An Amnesty International researcher who killed himself in his Paris office repeatedly asked for help, but his requests “fell on deaf ears,” according to documents from a French investigation seen by reporters.
The conclusions of an Amnesty France inquiry into the circumstances surrounding the death of west Africa researcher Gaetan Mootoo raise questions over the duty of care toward staff at the human rights organization.
A separate investigation by the French state linked Mootoo’s death to his work.
Mootoo, 65, took his life at Amnesty’s Paris office on May 26. He left a note in which he complained of work pressure and a lack of support from management.
Five weeks after Mootoo’s death, in a separate incident, Roz McGregor, 28, a paid intern at Amnesty, from Leatherhead in Surrey, was found dead.
Her family has expressed concern that the group failed to offer sufficient support after she developed “acute anxiety” during five months working at Amnesty’s Geneva office.
Amnesty International, which has launched independent inquiries into the suicides of Mootoo and McGregor, said it had cooperated fully with the investigation by the French authorities and accepted its decision.
Confidential documents from the Amnesty France inquiry, seen by reporters, say that the international secretariat, Mootoo’s employers, did “not carry out sufficient support work.”
The investigators said: “Gaetan Mootoo did not find solutions to adapt to the different changes to the international secretariat, which did not carry out sufficient support work, which would have enabled him to find his place in the new organization.

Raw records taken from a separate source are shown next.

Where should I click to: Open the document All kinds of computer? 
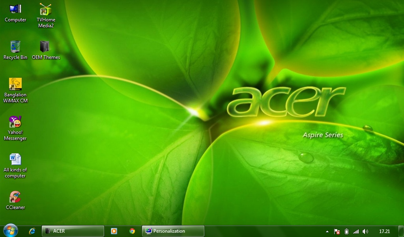[15, 159]

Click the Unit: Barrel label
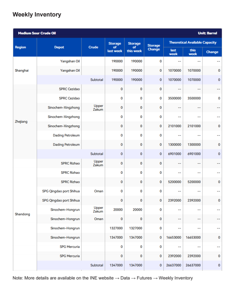pyautogui.click(x=207, y=33)
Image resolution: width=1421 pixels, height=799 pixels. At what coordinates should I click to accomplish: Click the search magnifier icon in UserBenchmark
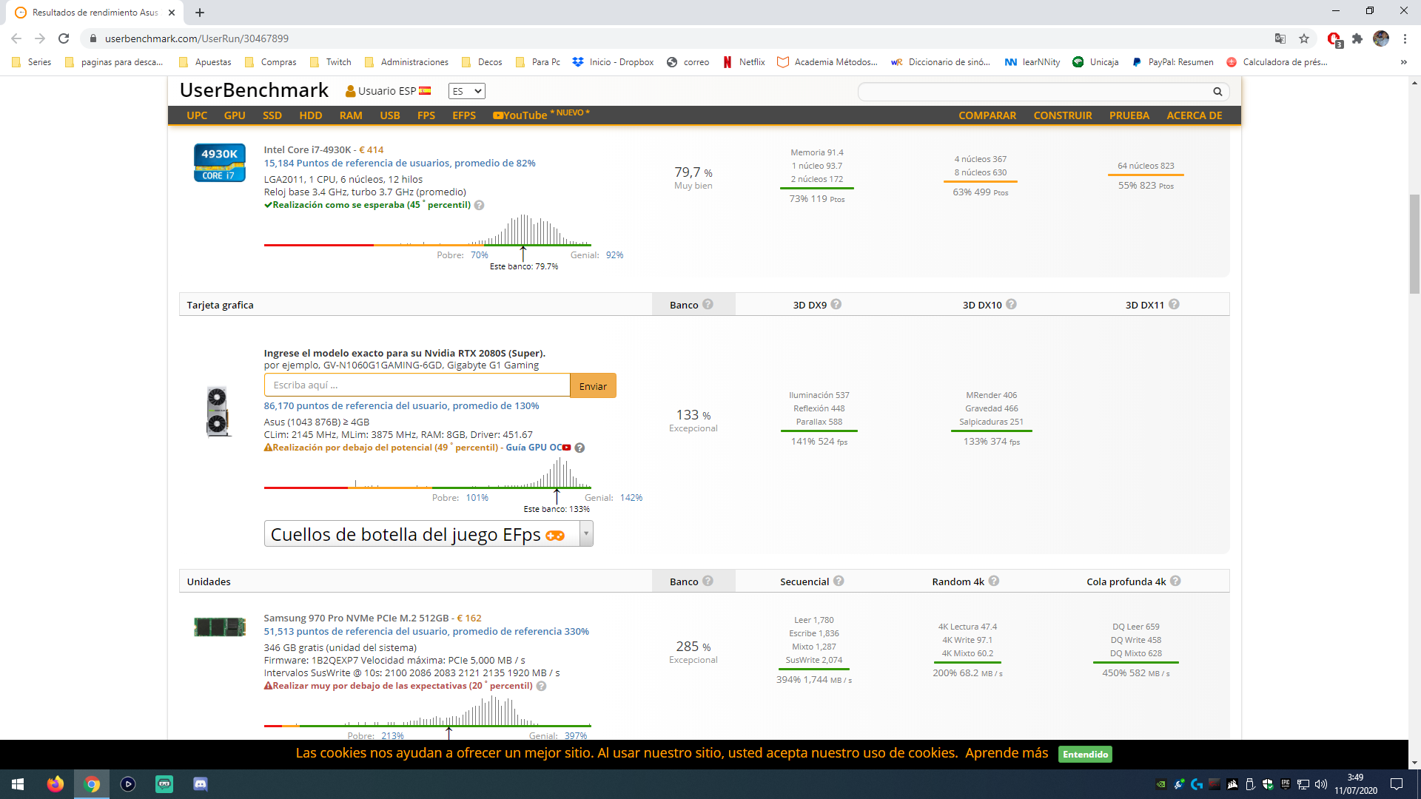click(1217, 92)
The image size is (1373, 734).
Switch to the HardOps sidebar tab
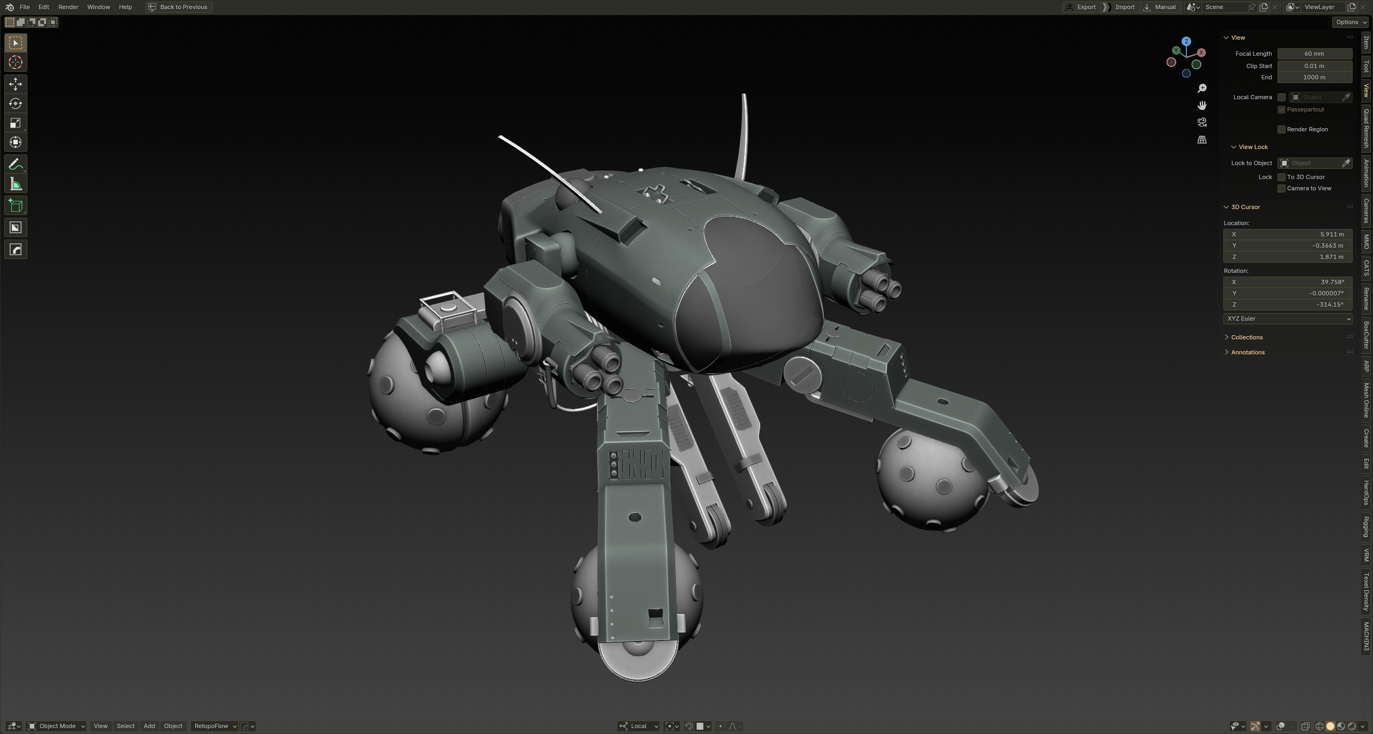1366,492
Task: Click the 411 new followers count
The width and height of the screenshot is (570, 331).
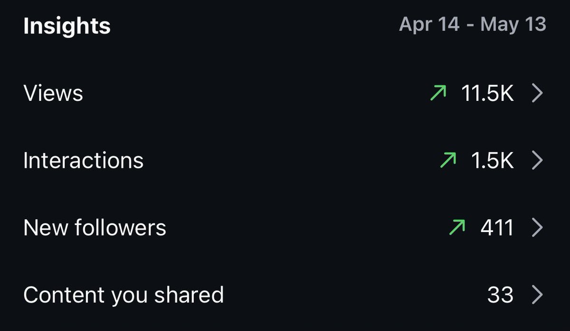Action: click(497, 228)
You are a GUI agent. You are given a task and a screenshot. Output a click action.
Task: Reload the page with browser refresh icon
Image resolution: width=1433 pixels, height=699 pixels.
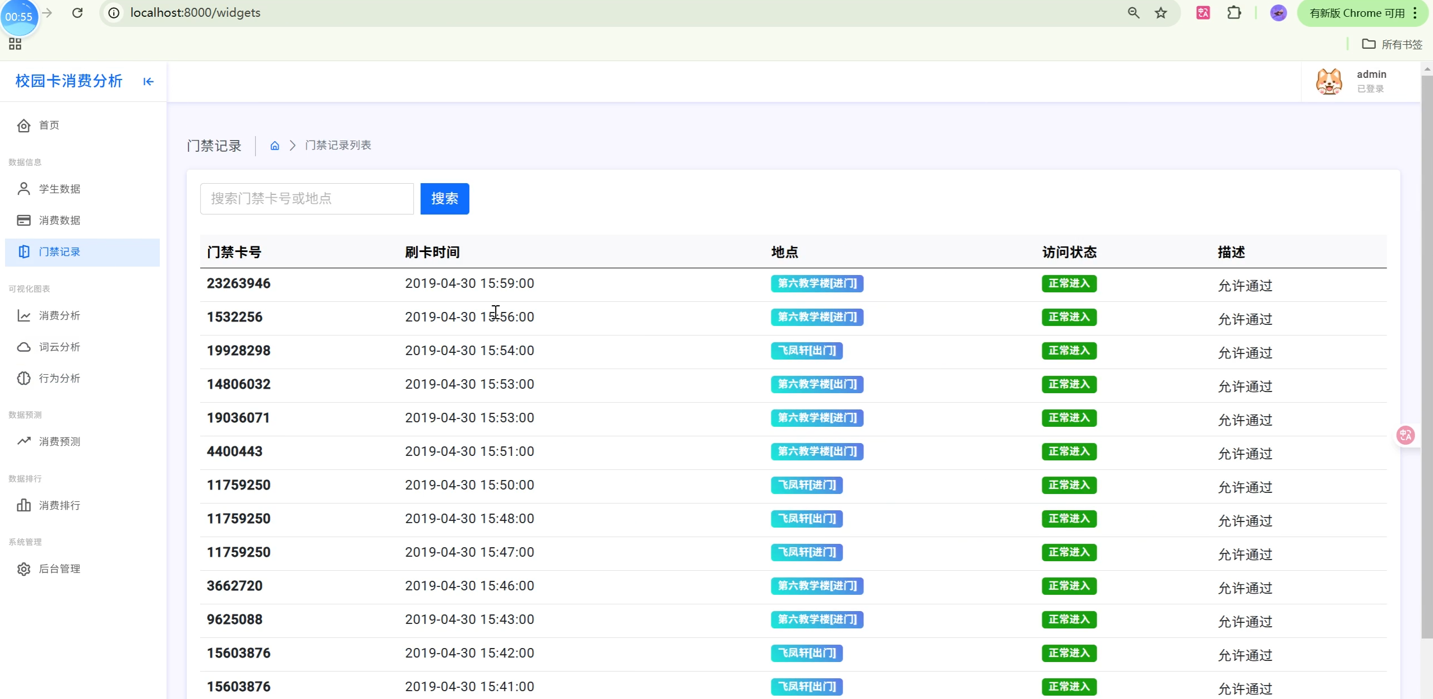pyautogui.click(x=77, y=12)
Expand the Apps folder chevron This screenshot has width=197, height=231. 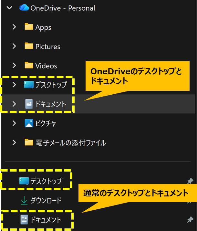[14, 27]
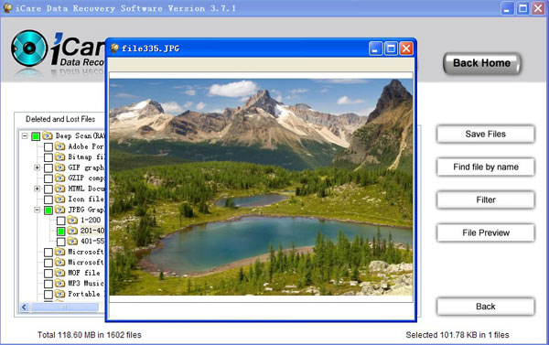Click the JPEG Graphics folder icon
Image resolution: width=549 pixels, height=345 pixels.
pos(59,210)
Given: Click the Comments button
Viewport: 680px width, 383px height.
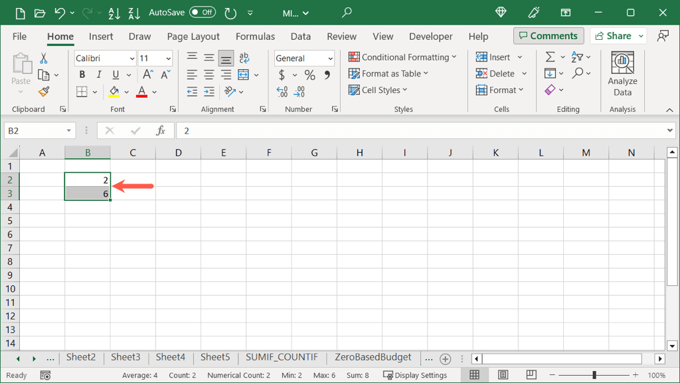Looking at the screenshot, I should coord(549,36).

However, he repeatedly asked for help without suitable actions being taken to meet his needs.”
The inquiry examined only the “professional factors that could be related to” his suicide, according to the documents.
A colleague, quoted in the report, said: “He was looking for a way to get some assistance in Paris. He felt that he had been left to his own devices and marginalized. He said many times that he was suffering from this. It was very hard for him to be all alone.”
“He never complained about his work, never, but always about the lack of support,” the colleague said.
The Amnesty France investigation found “changes to his way of working, workload, changes to his place of work,” including the level of complexity, “worried him more and more.”